I just made an appointment to have my brakes looked over, adjusted, fixed where needed (magnets?) as I get very little braking power from the TT with the Prodigy dialed all the way up. I'll be dropping it off tonight.

I tried adjusting them myself but I don't have a jack heavy enought to lift the TT, don't have the driveway space to do it in, and found it to be a royal pain to even try. It is going to cost me an arm-and-a-leg. Garrick RV gets $104.0 an hour - 1 hour per wheel since I'm having the bearings repacked while everything is off. Add in the parts (probably 400 bucks worth) and I'm looking at $800 bucks before the "incidentals" are thrown in. I'm figuring on a grand - but you can't do without good brakes on the trailer, so I'm stuck between a rock and a hard place.


----------



## RI-23rs (Jul 7, 2008)

What year is yours? I think most of the newer ones come with self adjusting. I believe your right with the adjusting method.


----------



## jdpm (Apr 12, 2007)

We repacked our bearings, replaced he grease seals, and replaced all four brakes at the same time. Total cost was $220. It is really pretty basic and easy. Plus, I know it's right. The only thing I wish we would have done was to have installed the "self-adjusting" brakes. jdpm


----------



## hyewalt34 (May 9, 2004)

Thanks for the answers. Mine is an 2004. I checked today with the shop that I have do our vehicle maintenance, at work, and they will re-pack the bearings and adjust the brakes for an estimate of $175. They figure 1/2 hour per wheel. However, I still would like to know how to adjust the brakes myself!

Walter


----------



## 2500Ram (Oct 30, 2005)

jdpm said:


> We repacked our bearings, replaced he grease seals, and replaced all four brakes at the same time. Total cost was $220. It is really pretty basic and easy. Plus, I know it's right. The only thing I wish we would have done was to have installed the "self-adjusting" brakes. jdpm


Agree 100% if you have the space and tools to do the job yourself, sounds like we were fortunate to have room to do the work at home







. I did ours this spring and it was an easy day job, priced about the same.

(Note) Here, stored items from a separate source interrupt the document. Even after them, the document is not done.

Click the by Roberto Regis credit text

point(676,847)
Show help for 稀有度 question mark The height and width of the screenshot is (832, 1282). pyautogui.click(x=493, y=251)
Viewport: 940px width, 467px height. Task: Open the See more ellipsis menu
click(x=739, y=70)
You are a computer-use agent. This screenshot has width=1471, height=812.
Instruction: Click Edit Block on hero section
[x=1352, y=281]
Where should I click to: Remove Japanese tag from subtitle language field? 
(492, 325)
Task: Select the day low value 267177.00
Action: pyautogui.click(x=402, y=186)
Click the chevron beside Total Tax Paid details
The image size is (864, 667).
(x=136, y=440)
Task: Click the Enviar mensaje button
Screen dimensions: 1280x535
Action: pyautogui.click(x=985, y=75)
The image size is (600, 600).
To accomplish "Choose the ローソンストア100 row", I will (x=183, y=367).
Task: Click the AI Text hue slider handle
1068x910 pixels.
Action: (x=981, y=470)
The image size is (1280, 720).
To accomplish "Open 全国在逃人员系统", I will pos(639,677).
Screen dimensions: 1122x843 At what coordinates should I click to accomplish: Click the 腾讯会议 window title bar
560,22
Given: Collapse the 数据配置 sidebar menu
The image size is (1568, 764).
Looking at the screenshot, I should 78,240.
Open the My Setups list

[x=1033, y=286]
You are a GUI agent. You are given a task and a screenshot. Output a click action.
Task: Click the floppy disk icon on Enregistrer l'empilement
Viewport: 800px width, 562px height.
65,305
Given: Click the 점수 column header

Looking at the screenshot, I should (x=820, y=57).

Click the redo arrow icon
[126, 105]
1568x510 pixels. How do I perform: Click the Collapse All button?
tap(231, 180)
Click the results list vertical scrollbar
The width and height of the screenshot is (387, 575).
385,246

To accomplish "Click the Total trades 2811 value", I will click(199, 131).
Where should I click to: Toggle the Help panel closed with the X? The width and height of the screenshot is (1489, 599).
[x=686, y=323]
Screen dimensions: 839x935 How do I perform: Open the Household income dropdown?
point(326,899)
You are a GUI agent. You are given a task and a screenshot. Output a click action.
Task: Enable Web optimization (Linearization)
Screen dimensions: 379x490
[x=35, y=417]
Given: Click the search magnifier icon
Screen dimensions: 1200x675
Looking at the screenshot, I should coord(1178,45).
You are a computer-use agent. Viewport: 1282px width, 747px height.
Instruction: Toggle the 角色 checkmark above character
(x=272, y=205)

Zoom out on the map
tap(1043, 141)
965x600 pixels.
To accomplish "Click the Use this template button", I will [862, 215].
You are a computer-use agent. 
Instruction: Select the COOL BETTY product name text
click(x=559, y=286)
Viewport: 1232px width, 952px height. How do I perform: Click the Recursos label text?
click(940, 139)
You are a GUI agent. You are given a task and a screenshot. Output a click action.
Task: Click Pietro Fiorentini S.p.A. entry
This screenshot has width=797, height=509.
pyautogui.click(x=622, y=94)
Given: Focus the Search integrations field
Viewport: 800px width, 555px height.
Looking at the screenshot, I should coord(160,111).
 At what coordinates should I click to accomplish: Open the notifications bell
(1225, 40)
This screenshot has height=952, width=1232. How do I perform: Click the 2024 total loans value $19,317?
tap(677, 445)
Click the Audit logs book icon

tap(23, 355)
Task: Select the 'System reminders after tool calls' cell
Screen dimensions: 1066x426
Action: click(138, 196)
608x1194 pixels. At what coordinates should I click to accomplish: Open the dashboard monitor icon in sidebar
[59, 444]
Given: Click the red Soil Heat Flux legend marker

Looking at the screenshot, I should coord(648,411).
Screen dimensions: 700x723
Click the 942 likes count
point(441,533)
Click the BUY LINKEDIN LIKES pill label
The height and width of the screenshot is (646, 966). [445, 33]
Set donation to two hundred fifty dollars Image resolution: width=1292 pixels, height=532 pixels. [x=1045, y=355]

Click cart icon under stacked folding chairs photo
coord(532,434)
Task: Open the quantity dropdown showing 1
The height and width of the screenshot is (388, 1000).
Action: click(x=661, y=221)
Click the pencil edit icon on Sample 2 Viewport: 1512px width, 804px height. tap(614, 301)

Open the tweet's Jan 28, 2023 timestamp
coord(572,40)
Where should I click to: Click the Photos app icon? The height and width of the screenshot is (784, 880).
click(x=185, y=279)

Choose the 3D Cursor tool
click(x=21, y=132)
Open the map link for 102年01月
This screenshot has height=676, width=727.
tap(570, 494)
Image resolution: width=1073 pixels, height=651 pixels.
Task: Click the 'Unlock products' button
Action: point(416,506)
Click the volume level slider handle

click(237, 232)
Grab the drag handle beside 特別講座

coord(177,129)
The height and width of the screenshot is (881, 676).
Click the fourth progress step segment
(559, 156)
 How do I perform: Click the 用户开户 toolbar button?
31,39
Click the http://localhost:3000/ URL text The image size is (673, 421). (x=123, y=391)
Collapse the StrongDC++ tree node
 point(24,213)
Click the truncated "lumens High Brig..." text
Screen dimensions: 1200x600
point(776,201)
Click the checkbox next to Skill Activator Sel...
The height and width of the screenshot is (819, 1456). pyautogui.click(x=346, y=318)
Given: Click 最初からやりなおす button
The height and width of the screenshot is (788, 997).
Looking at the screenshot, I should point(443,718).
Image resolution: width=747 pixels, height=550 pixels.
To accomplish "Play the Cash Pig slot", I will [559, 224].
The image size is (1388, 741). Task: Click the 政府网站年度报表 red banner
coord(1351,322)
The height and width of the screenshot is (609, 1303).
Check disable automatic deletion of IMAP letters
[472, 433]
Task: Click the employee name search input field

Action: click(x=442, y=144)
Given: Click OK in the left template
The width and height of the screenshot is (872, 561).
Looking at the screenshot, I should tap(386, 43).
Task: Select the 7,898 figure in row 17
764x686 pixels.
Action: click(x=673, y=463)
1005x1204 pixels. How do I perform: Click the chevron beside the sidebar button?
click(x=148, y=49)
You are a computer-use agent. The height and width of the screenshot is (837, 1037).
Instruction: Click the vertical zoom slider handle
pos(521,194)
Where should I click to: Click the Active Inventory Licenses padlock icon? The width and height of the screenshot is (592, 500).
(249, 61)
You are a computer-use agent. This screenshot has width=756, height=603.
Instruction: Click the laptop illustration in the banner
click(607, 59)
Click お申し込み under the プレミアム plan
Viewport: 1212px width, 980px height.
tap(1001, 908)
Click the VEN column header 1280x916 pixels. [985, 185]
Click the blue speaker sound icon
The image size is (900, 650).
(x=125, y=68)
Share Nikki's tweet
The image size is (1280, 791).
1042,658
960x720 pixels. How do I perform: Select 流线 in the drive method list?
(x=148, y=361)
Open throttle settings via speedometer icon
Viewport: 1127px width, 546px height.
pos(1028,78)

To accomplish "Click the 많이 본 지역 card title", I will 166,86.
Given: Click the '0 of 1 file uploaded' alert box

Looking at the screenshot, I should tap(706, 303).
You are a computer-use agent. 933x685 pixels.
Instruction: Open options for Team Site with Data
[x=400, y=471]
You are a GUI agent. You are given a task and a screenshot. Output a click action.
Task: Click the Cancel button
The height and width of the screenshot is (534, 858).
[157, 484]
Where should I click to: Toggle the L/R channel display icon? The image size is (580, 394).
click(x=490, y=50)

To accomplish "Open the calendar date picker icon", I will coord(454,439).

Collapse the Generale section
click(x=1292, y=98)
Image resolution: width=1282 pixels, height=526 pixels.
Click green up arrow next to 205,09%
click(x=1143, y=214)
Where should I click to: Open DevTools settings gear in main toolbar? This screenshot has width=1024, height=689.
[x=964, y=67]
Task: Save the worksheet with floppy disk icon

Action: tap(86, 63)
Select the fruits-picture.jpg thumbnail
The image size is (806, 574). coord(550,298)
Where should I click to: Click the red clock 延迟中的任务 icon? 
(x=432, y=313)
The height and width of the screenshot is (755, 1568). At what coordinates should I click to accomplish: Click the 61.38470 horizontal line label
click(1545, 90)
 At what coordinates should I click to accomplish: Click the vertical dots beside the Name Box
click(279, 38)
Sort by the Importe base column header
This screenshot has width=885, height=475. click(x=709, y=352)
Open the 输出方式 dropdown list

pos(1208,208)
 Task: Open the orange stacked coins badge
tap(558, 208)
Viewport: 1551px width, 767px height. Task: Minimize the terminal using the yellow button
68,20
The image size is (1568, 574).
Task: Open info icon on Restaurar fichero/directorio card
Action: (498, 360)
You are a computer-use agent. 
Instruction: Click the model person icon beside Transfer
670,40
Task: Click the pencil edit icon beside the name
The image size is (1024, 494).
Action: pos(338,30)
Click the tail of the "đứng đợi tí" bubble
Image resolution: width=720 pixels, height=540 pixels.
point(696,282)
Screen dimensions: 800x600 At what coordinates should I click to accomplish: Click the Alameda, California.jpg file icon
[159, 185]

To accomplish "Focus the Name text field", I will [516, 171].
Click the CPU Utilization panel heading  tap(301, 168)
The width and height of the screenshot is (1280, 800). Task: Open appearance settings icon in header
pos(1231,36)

I had no idea the new OB had self adjusting brakes. Something to look up for an upgrade


----------



## 2500Ram (Oct 30, 2005)

hyewalt34 said:


> However, I still would like to know how to adjust the brakes myself!
> 
> Walter


This was my guide for my 03. Should be the same for all Al-Ko axles. Again mine have the star wheel to adjust but no backer plate to tighten them.

Good luck.


----------



## hyewalt34 (May 9, 2004)

The problem for me is that I have no star wheel to adjust.

Walter


----------



## Sayonara (Jul 23, 2007)

How do you know if your brakes are self adjusting? Ill look through my manuals. i have an 08 32BHDS.


----------



## russk42 (Sep 10, 2007)

Sayonara said:


> How do you know if your brakes are self adjusting? Ill look through my manuals. i have an 08 32BHDS.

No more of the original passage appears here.